**ACTION ITEM**
Write out all the data below exactly.

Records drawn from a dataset
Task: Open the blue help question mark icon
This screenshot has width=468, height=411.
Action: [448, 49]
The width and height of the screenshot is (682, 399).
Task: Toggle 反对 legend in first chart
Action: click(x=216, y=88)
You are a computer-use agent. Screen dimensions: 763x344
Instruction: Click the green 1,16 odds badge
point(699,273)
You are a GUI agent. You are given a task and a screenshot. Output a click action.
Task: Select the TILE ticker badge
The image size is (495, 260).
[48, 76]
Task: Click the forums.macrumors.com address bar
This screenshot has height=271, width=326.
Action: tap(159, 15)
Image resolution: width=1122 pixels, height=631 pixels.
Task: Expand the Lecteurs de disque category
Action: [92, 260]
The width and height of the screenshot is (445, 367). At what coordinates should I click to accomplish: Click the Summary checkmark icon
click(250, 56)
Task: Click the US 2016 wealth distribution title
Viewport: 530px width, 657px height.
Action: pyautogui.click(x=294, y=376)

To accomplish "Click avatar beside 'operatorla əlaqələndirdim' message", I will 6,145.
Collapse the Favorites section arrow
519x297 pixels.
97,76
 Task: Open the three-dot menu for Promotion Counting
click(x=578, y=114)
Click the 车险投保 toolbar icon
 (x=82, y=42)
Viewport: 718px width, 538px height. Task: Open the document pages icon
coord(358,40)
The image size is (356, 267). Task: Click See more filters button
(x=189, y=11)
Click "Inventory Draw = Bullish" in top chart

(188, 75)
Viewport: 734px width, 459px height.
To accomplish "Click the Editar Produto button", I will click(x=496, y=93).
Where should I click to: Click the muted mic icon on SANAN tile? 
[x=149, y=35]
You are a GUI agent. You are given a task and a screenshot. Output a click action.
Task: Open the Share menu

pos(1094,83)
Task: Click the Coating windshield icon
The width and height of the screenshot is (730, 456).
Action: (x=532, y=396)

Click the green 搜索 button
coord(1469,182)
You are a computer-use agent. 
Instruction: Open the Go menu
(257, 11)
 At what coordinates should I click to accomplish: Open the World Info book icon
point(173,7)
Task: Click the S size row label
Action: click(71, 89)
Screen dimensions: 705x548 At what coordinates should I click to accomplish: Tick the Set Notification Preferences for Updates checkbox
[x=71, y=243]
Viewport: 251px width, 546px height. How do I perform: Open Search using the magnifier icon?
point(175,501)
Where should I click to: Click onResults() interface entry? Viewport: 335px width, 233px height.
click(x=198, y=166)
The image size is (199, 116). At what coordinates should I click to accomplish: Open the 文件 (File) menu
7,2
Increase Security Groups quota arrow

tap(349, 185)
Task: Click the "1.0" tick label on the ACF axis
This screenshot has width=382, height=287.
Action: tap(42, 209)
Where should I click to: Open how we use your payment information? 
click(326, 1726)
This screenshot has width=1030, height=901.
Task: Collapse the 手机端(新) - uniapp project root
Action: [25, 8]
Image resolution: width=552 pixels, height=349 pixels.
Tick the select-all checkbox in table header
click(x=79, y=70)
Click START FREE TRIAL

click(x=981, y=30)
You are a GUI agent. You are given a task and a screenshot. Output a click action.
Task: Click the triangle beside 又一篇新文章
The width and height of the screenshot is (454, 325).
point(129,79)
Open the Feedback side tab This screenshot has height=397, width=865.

**TASK SOLUTION**
Task: Open the blue help question mark icon
This screenshot has width=468, height=411.
Action: [448, 49]
The width and height of the screenshot is (682, 399).
Task: Toggle 反对 legend in first chart
Action: click(x=216, y=88)
You are a computer-use agent. Screen dimensions: 763x344
Instruction: Click the green 1,16 odds badge
point(699,273)
You are a GUI agent. You are given a task and a screenshot. Output a click action.
Task: Select the TILE ticker badge
The image size is (495, 260).
[48, 76]
Task: Click the forums.macrumors.com address bar
This screenshot has height=271, width=326.
Action: tap(159, 15)
Image resolution: width=1122 pixels, height=631 pixels.
Task: Expand the Lecteurs de disque category
Action: [92, 260]
The width and height of the screenshot is (445, 367). At what coordinates should I click to accomplish: Click the Summary checkmark icon
click(250, 56)
Task: Click the US 2016 wealth distribution title
Viewport: 530px width, 657px height.
Action: pyautogui.click(x=294, y=376)

To accomplish "Click avatar beside 'operatorla əlaqələndirdim' message", I will 6,145.
Collapse the Favorites section arrow
519x297 pixels.
97,76
 Task: Open the three-dot menu for Promotion Counting
click(x=578, y=114)
Click the 车险投保 toolbar icon
 (x=82, y=42)
Viewport: 718px width, 538px height. Task: Open the document pages icon
coord(358,40)
The image size is (356, 267). Task: Click See more filters button
(x=189, y=11)
Click "Inventory Draw = Bullish" in top chart

(188, 75)
Viewport: 734px width, 459px height.
To accomplish "Click the Editar Produto button", I will click(x=496, y=93).
Where should I click to: Click the muted mic icon on SANAN tile? 
[x=149, y=35]
You are a GUI agent. You are given a task and a screenshot. Output a click action.
Task: Open the Share menu

pos(1094,83)
Task: Click the Coating windshield icon
The width and height of the screenshot is (730, 456).
Action: (x=532, y=396)

Click the green 搜索 button
coord(1469,182)
You are a computer-use agent. 
Instruction: Open the Go menu
(257, 11)
 At what coordinates should I click to accomplish: Open the World Info book icon
point(173,7)
Task: Click the S size row label
Action: click(71, 89)
Screen dimensions: 705x548 At what coordinates should I click to accomplish: Tick the Set Notification Preferences for Updates checkbox
[x=71, y=243]
Viewport: 251px width, 546px height. How do I perform: Open Search using the magnifier icon?
point(175,501)
Where should I click to: Click onResults() interface entry? Viewport: 335px width, 233px height.
click(x=198, y=166)
The image size is (199, 116). At what coordinates should I click to accomplish: Open the 文件 (File) menu
7,2
Increase Security Groups quota arrow

tap(349, 185)
Task: Click the "1.0" tick label on the ACF axis
This screenshot has width=382, height=287.
Action: tap(42, 209)
Where should I click to: Open how we use your payment information? 
click(326, 1726)
This screenshot has width=1030, height=901.
Task: Collapse the 手机端(新) - uniapp project root
Action: [25, 8]
Image resolution: width=552 pixels, height=349 pixels.
Tick the select-all checkbox in table header
click(x=79, y=70)
Click START FREE TRIAL

click(x=981, y=30)
You are a GUI agent. You are given a task and a screenshot. Output a click action.
Task: Click the triangle beside 又一篇新文章
The width and height of the screenshot is (454, 325).
point(129,79)
Open the Feedback side tab This screenshot has height=397, width=865.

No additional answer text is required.